**Kutipan Teks:**
****************

Pertanyaannya adalah, mengapa faktor input yang besar tadi tidak mampu melahirkan output yang handal dan prima? Secara asumtif dapat diperkirakan adanya kesalahan atau ketidakoptimalan dalam mengelola input tadi. Dan memang kenyataannya, dalam banyak hal sering terlihat bahwa masing-masing unit bekerja sekuat mungkin untuk mewujudkan program kerja unitnya tanpa upaya untuk mensinergikan dengan sumber daya yang tersedia di unit lain.

Itulah sebabnya, salah satu strategi yang patut dipikirkan secara serius adalah membuat sistem jaringan antar unit (internal network) dengan prinsip kerjasama saling menguntungkan (mutual collaboration). Tulisan ini mencoba memfokuskan pada upaya mensinergikan potensi Litbang dan Balai Bahasa. Sinergi antar keduanya diharapkan tidak hanya berdampak pada akselerasi kegiatan / program dan peningkatan kapasitas individu kedua unit, tetapi juga secara eksternal mampu mendongkrak kinerja PKDA secara umum. Tentu saja, bentuk kolaborasi ini perlu dikembangkan bukan hanya antara Litbang dan Balai Bahasa, namun juga antar unit-unit yang lain secara dinamik.

Adapun bentuk kolaborasi yang ditawarkan antara Litbang dengan Balai Bahasa dapat dilakukan dalam dua bentuk kegiatan sebagai berikut:

Penerjemahan hasil-hasil penelitian.

Hasil kerja dan berbagai informasi yang terkait dengan suatu lembaga, pada prinsipnya harus dapat diketahui secara langsung oleh masyarakat atau stakeholder dari lembaga tersebut. Ini adalah prinsip keterbukaan (transparency atau information disclosure) yang merupakan salah satu pilar dari konsep good governance. Untuk itu, sudah semestinya PKDA membuka akses seluas-luasnya kepada siapapun yang ingin mengetahui tentang program kerja dan kinerja PKDA. Tidak ada salahnya PKDA mencoba tampil sebagai instansi pemerintah yang menyediakan informasi tercepat, terlengkap, dan teraktual, baik secara online (internet) maupun koleksi arsip.

Seiring dengan sedang dipersiapkannya homepage PKDA (khususnya Litbang), perlu disiapkan juga versi Bahasa Inggrisnya, supaya publikasi PKDA dapat diakses secara lebih luas (internasional). Hal ini sekaligus untuk menunjang visi LAN sbg "institusi berkualitas international". Program penerjemahan ini nanti akan diwadahi dalam bentuk Proyek dan/atau Rutin. Dalam 1 tahun diharapkan dapat diselesaikan 4-5 paket penelitian, sehingga dalam kurun 3 tahun mendatang, semua hasil penelitian sudah tersedia baik versi bahasa Indonesia maupun Inggrisnya. Bagi Balai sendiri, disamping sebagai "side income", diharapkan para penerjemah juga dapat belajar tentang substansi bidang administrasi negara. Kemampuan staf Balai Bahasa untuk mengikuti isu-isu kontemporer administrasi negara, sekaligus akan sangat mendukung kolaborasi bentuk kedua.

****************

**Materi Terkumpul:**

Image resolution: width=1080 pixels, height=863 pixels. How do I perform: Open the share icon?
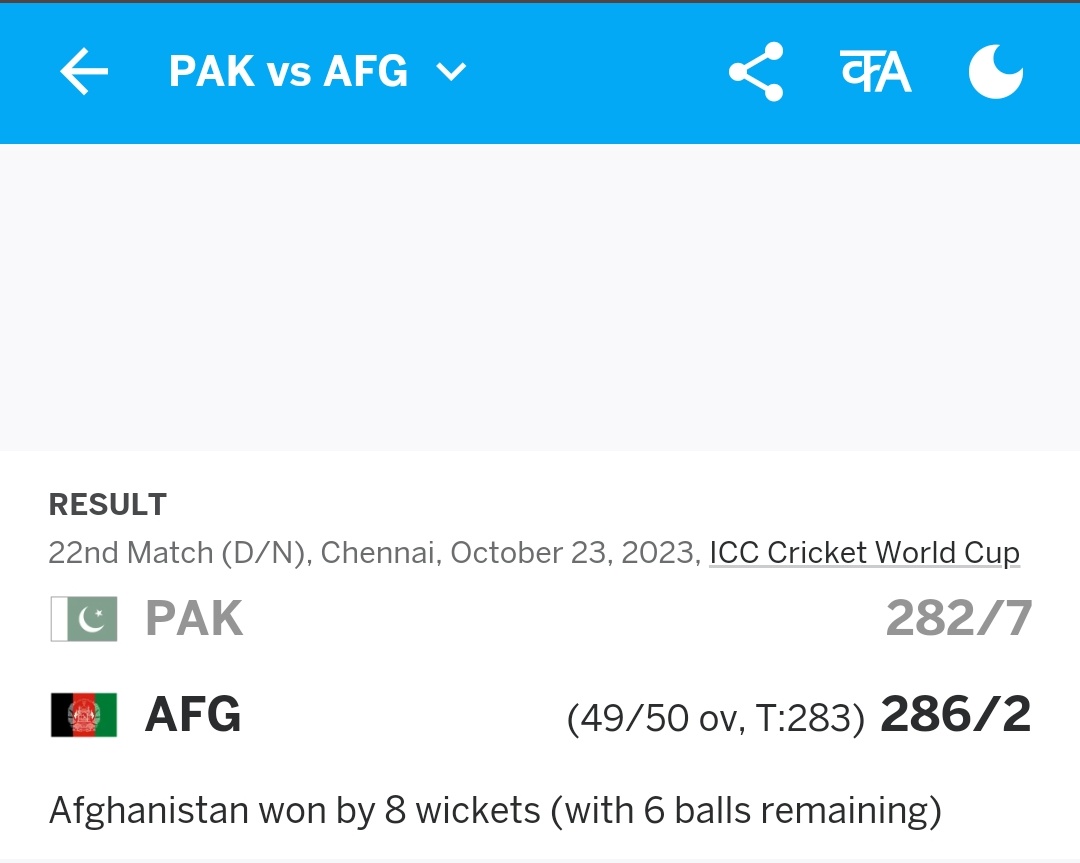coord(756,72)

****************

**Soal Singkat 1:**
Jawablah pertanyaan berikut berdasarkan kutipan tentang kerja sama Litbang dan Balai Bahasa.
(a) Sistem jaringan antar unit dibuat dengan prinsip kerja sama apa?
(b) Prinsip keterbukaan merupakan salah satu pilar dari konsep apa?
(c) Berapa paket penelitian diharapkan dapat diselesaikan dalam satu tahun?
**Soal Singkat 2:**
Tuliskan kembali tanpa perubahan bagian dari kutipan tentang kerja sama Litbang dan Balai Bahasa yang dibuka dengan kata-kata "Pertanyaannya adalah, mengapa" dan ditutup dengan "di unit lain.".
Materi tersebut tidak diperlukan di sini.

**Jawaban Lengkap 1:**
(a) Prinsip kerja sama saling menguntungkan (mutual collaboration).
(b) Konsep good governance.
(c) Sebanyak 4-5 paket penelitian.

**Jawaban Lengkap 2:**
Pertanyaannya adalah, mengapa faktor input yang besar tadi tidak mampu melahirkan output yang handal dan prima? Secara asumtif dapat diperkirakan adanya kesalahan atau ketidakoptimalan dalam mengelola input tadi. Dan memang kenyataannya, dalam banyak hal sering terlihat bahwa masing-masing unit bekerja sekuat mungkin untuk mewujudkan program kerja unitnya tanpa upaya untuk mensinergikan dengan sumber daya yang tersedia di unit lain.